CosId profile

CosId is designed to provide a universal, flexible, and high-performance distributed ID generator. There are currently two types of ID generators:

  • SnowflakeId : Single-machine TPS performance: 409W/sJMH benchmark, mainly addressedThe clock is set backMachine number assignment problemAnd provide a more friendly and flexible use experience.
  • SegmentId: Obtain a Step ID at a time to reduce the frequency of network I/O requests to the number dispenser and improve performance. IdSegmentDistributor: them roughly the dispenser () them roughly memory RedisIdSegmentDistributor: based onRedisThe number dispenser of. JdbcIdSegmentDistributor: based on theJdbcNumber segment dispenser, support a variety of relational databases. SegmentChainId(recommended):SegmentChainId (lock-free) is an enhancement to the SegmentId. The performance can approximate that of AtomicLongTPS performance: + 12743 w/sJMH benchmarks. PrefetchWorker maintains safeDistance and supports dynamic safeDistance expansion/contraction based on hunger state.

Background (why you need distributed IDS)

In the process of software system evolution, with the growth of business scale, we need to cluster deployment to share computing and storage pressure, we can easily achieve stateless, elastic scaling of application services.
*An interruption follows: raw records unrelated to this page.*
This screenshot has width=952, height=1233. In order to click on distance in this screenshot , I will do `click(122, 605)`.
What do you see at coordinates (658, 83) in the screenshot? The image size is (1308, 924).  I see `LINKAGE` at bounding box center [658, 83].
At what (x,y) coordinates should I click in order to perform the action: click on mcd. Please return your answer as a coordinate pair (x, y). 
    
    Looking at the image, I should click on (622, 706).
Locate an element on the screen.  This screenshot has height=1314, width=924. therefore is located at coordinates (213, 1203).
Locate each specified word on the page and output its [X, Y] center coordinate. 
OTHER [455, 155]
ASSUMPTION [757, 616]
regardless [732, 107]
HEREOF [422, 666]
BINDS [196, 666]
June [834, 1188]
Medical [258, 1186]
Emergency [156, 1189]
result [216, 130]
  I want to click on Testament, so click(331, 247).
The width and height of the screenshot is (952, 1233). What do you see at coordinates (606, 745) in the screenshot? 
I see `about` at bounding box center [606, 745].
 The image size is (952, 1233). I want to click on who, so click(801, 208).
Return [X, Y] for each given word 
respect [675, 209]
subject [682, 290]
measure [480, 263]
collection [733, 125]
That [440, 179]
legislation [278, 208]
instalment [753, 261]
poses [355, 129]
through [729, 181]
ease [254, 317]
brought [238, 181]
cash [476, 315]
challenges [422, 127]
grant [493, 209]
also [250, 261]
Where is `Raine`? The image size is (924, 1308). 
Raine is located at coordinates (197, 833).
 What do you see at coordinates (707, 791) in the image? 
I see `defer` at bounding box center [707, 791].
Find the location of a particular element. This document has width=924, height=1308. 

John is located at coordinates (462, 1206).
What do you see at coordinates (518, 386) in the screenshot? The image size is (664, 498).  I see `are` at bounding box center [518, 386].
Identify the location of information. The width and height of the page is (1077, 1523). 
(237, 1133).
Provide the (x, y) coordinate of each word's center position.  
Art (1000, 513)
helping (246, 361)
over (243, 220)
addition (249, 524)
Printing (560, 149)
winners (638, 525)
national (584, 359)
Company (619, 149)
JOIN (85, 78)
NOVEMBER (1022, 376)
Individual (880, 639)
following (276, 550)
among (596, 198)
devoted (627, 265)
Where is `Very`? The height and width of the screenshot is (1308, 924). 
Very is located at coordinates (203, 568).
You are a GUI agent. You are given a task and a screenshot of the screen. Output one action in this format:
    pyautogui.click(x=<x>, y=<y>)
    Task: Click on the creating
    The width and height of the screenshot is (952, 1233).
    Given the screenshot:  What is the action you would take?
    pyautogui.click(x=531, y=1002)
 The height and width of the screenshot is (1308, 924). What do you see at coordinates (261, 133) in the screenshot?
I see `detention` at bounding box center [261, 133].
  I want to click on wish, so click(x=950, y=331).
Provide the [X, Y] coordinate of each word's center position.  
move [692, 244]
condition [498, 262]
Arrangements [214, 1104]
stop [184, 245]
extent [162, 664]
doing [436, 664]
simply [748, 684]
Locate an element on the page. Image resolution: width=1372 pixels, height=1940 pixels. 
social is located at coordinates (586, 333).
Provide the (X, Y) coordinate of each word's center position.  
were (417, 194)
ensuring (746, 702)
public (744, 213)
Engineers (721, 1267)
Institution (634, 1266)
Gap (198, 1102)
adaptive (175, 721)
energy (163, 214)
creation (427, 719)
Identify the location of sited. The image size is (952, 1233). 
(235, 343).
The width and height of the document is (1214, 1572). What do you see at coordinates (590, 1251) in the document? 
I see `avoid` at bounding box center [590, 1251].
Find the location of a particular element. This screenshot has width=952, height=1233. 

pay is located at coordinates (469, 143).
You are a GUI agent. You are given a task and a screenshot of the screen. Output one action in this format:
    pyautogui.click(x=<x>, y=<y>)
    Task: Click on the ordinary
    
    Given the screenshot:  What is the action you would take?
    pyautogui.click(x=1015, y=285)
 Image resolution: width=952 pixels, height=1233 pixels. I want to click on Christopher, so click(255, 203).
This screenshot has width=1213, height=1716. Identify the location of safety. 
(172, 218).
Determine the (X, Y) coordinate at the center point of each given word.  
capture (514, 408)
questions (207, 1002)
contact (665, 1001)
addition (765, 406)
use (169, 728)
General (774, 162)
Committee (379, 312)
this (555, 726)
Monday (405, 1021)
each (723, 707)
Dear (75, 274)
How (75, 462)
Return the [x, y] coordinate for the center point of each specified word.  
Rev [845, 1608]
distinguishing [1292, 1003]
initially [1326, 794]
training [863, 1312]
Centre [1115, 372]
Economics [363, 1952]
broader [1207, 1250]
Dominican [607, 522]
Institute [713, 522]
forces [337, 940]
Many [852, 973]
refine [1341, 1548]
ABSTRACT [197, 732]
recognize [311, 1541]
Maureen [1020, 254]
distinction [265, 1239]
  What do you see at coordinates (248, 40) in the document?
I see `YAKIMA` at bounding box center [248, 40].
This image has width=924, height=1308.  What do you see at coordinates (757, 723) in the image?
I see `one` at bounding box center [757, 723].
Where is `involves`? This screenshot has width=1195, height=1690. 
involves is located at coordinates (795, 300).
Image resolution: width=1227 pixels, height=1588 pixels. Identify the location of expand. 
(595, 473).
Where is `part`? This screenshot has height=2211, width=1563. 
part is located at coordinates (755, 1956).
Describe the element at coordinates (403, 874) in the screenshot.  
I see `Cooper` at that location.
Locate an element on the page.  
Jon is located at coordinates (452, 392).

But is simply increasing the number of copies of services enough? Obviously not enough, because the performance bottleneck is often at the database level, so this time we need to consider how to expand, scale, cluster the database, usually using the database, sub-table way to deal with. So how do I shard (horizontal shard, and of course vertical shard but that’s not the topic of this article), the premise of shard is that we have to have an ID, and then we can shard according to the shard algorithm. (For example, the simple and commonly used ID modulo sharding algorithm, which is similar to the concept of Hash algorithm, we need to have the key to Hash the slot.)

Of course, there are many distributed scenarios that require distributed ids, and I won’t list them all here.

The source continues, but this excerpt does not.